# What to do
Leaving out all images, write out the records that follow exactly.
(Beginning of Data under study)
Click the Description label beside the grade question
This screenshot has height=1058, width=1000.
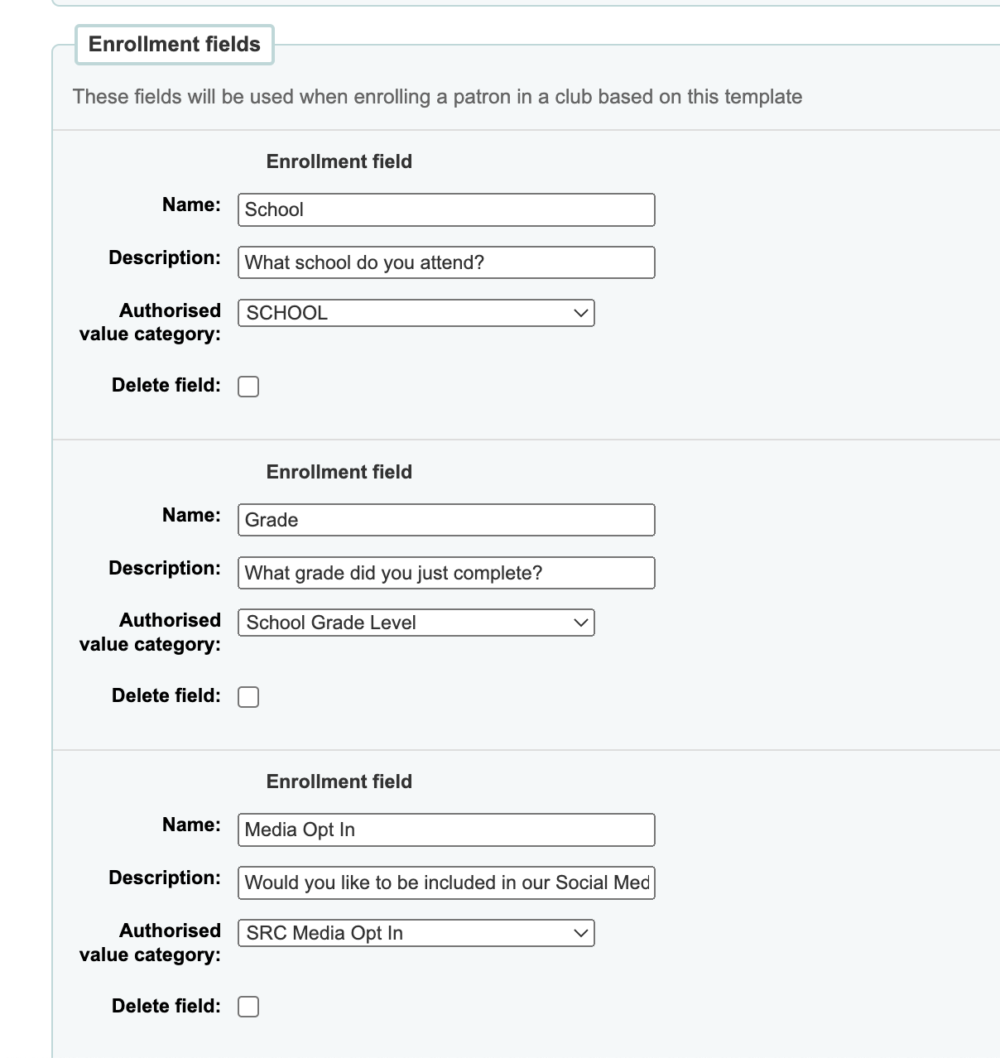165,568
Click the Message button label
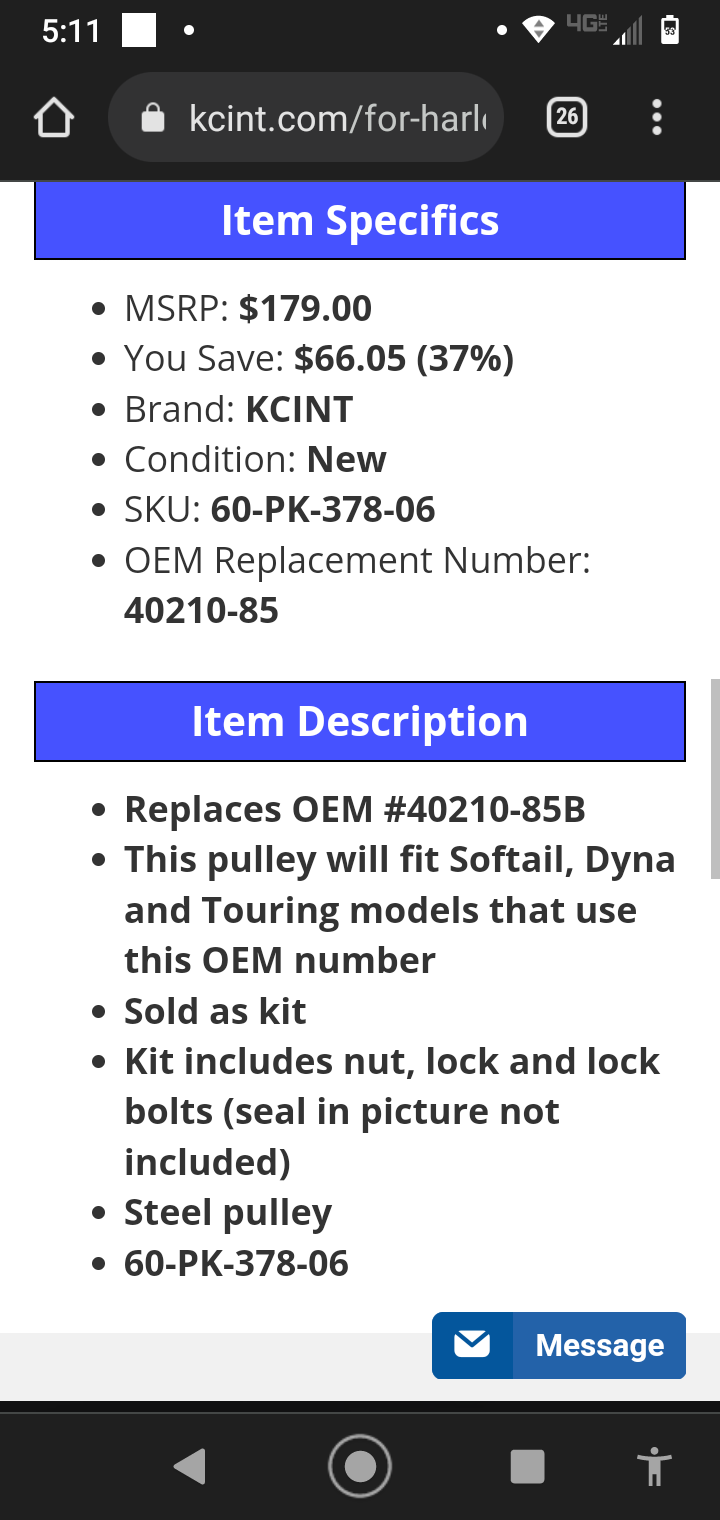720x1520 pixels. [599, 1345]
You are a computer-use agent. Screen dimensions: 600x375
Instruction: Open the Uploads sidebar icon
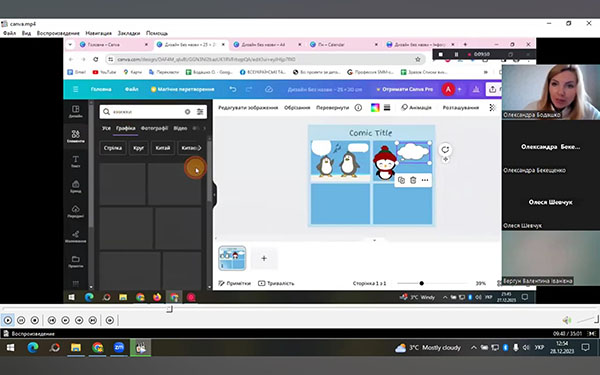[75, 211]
(End of Data under study)
# Task answer
Click the Description label beside the grade question
This screenshot has height=1058, width=1000.
165,568
Click the Message button label
720x1520 pixels. [599, 1345]
You are a computer-use agent. Screen dimensions: 600x375
Instruction: Open the Uploads sidebar icon
[75, 211]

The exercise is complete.